Problem: Please print exactly the lines from the one containing "You are a GUI" through the last line of the records, and only those. Leave out any pictures.

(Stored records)
◆ ◆ ◆

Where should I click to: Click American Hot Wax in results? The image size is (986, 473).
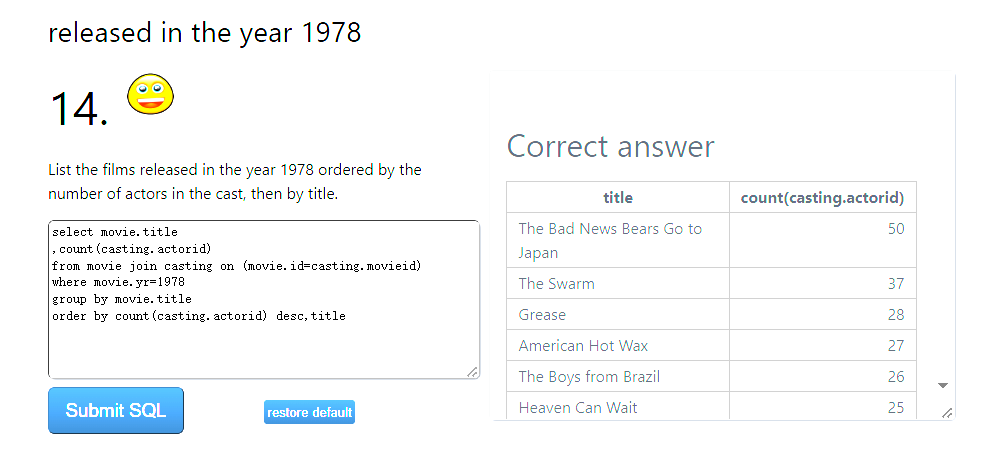[583, 345]
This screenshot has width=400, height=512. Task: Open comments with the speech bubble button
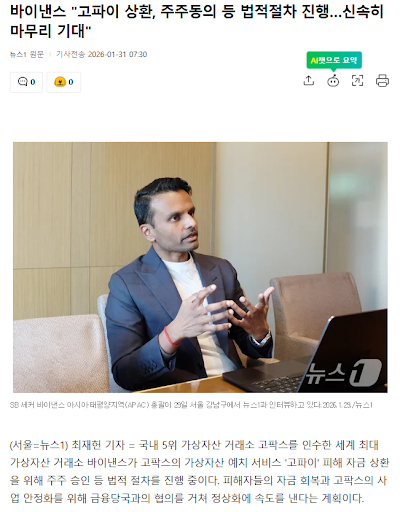26,82

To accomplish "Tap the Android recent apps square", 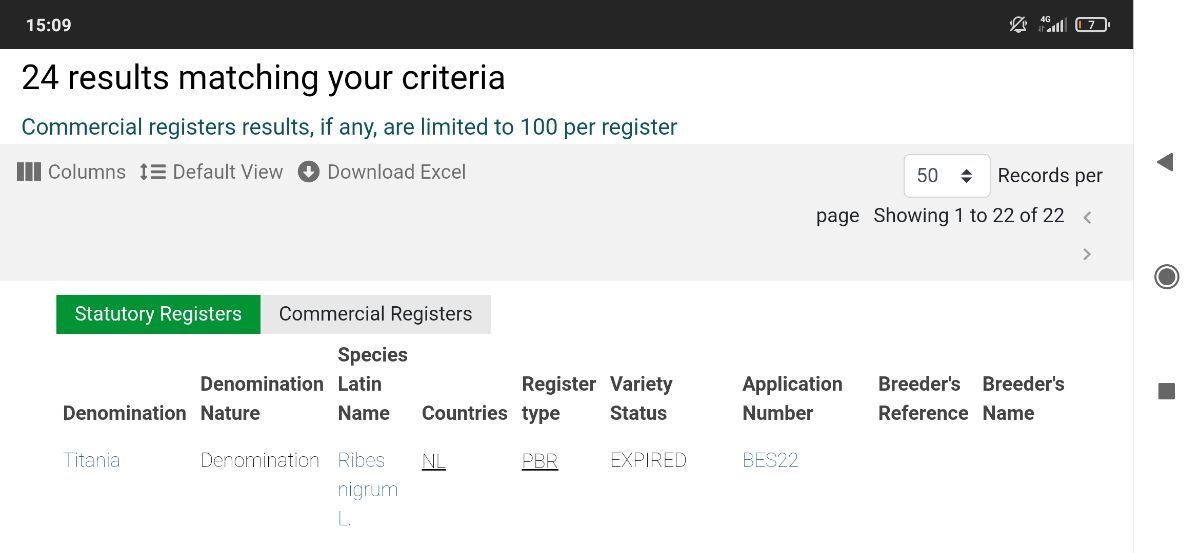I will [1166, 391].
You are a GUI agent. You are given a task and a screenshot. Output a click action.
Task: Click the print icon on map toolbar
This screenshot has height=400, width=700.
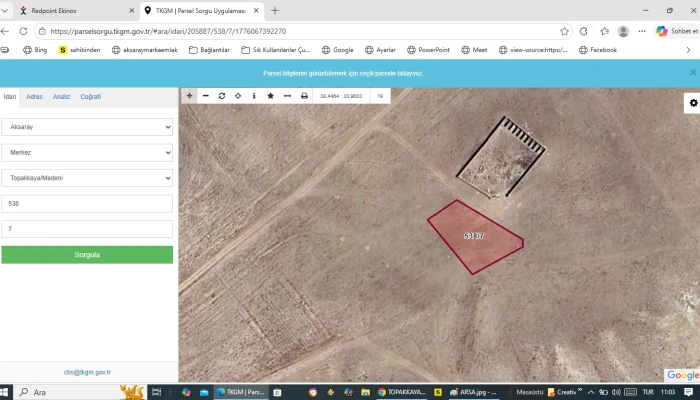coord(304,96)

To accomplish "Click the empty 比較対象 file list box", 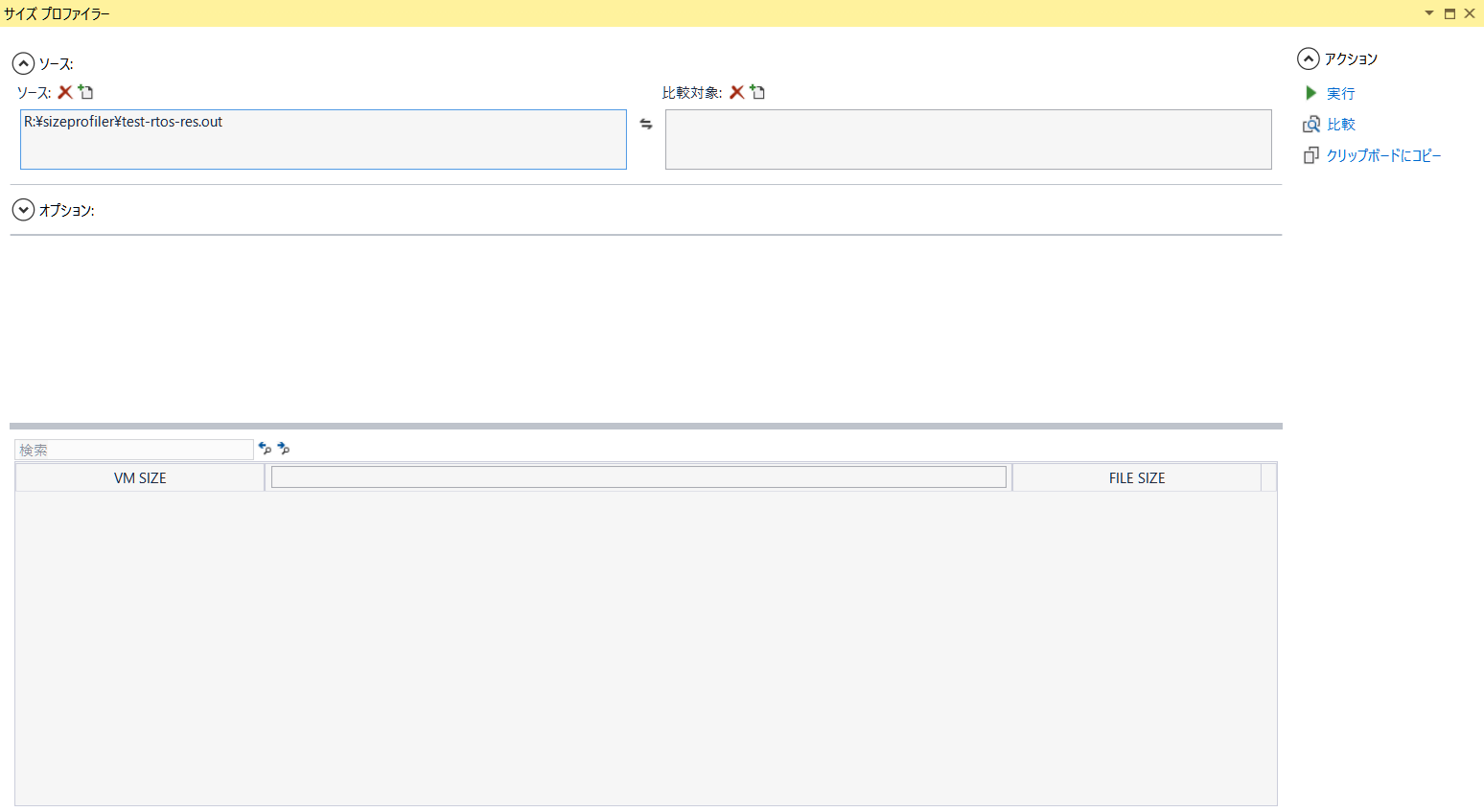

◆ ◆ ◆

Answer below:
You are a GUI agent. You are given a task and a screenshot. Output a click action.
Task: Click the print icon on map toolbar
This screenshot has height=400, width=700.
coord(304,96)

To accomplish "Click the empty 比較対象 file list box", 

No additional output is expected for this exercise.